● **Stored data**:

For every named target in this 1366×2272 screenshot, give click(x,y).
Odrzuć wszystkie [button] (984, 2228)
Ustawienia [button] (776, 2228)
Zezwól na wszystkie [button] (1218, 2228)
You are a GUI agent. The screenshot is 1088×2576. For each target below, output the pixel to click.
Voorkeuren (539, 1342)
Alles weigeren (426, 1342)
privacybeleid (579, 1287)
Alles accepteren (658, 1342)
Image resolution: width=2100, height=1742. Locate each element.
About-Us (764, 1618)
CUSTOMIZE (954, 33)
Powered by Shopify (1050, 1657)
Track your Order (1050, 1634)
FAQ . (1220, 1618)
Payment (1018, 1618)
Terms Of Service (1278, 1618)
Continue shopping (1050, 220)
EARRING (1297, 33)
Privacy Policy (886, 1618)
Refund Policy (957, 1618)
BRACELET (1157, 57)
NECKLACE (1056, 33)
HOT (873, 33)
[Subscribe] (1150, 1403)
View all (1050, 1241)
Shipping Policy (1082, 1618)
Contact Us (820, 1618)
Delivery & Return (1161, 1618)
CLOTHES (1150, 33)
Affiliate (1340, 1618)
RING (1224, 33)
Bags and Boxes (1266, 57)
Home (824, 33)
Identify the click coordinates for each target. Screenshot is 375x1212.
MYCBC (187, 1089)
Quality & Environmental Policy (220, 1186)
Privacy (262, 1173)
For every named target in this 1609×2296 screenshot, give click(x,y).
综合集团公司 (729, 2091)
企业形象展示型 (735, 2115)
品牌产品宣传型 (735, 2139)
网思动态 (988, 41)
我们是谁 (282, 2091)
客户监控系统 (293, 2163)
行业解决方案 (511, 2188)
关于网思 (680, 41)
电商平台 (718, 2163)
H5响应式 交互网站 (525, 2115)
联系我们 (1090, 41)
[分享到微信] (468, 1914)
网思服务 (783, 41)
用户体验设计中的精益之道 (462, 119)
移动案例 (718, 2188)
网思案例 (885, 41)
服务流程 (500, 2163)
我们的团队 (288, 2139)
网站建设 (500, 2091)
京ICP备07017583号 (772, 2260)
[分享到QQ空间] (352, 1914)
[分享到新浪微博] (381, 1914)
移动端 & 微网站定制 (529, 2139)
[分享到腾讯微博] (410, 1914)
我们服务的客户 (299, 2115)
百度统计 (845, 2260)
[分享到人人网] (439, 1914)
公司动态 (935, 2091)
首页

● **What this task involves**: Return the records above verbatim, in their entirety.

● **Result**:
For every named target in this 1366×2272 screenshot, give click(x,y).
Odrzuć wszystkie [button] (984, 2228)
Ustawienia [button] (776, 2228)
Zezwól na wszystkie [button] (1218, 2228)
You are a GUI agent. The screenshot is 1088×2576. For each target below, output the pixel to click.
Voorkeuren (539, 1342)
Alles weigeren (426, 1342)
privacybeleid (579, 1287)
Alles accepteren (658, 1342)
Image resolution: width=2100, height=1742. Locate each element.
About-Us (764, 1618)
CUSTOMIZE (954, 33)
Powered by Shopify (1050, 1657)
Track your Order (1050, 1634)
FAQ . (1220, 1618)
Payment (1018, 1618)
Terms Of Service (1278, 1618)
Continue shopping (1050, 220)
EARRING (1297, 33)
Privacy Policy (886, 1618)
Refund Policy (957, 1618)
BRACELET (1157, 57)
NECKLACE (1056, 33)
HOT (873, 33)
[Subscribe] (1150, 1403)
View all (1050, 1241)
Shipping Policy (1082, 1618)
Contact Us (820, 1618)
Delivery & Return (1161, 1618)
CLOTHES (1150, 33)
Affiliate (1340, 1618)
RING (1224, 33)
Bags and Boxes (1266, 57)
Home (824, 33)
Identify the click coordinates for each target. Screenshot is 375x1212.
MYCBC (187, 1089)
Quality & Environmental Policy (220, 1186)
Privacy (262, 1173)
For every named target in this 1609×2296 screenshot, give click(x,y).
综合集团公司 (729, 2091)
企业形象展示型 (735, 2115)
品牌产品宣传型 (735, 2139)
网思动态 (988, 41)
我们是谁 (282, 2091)
客户监控系统 (293, 2163)
行业解决方案 (511, 2188)
关于网思 (680, 41)
电商平台 (718, 2163)
H5响应式 交互网站 (525, 2115)
联系我们 (1090, 41)
[分享到微信] (468, 1914)
网思服务 (783, 41)
用户体验设计中的精益之道 (462, 119)
移动案例 (718, 2188)
网思案例 (885, 41)
服务流程 (500, 2163)
我们的团队 (288, 2139)
网站建设 (500, 2091)
京ICP备07017583号 (772, 2260)
[分享到QQ空间] (352, 1914)
[分享到新浪微博] (381, 1914)
移动端 & 微网站定制 (529, 2139)
[分享到腾讯微博] (410, 1914)
我们服务的客户 (299, 2115)
百度统计 (845, 2260)
[分享到人人网] (439, 1914)
公司动态 (935, 2091)
首页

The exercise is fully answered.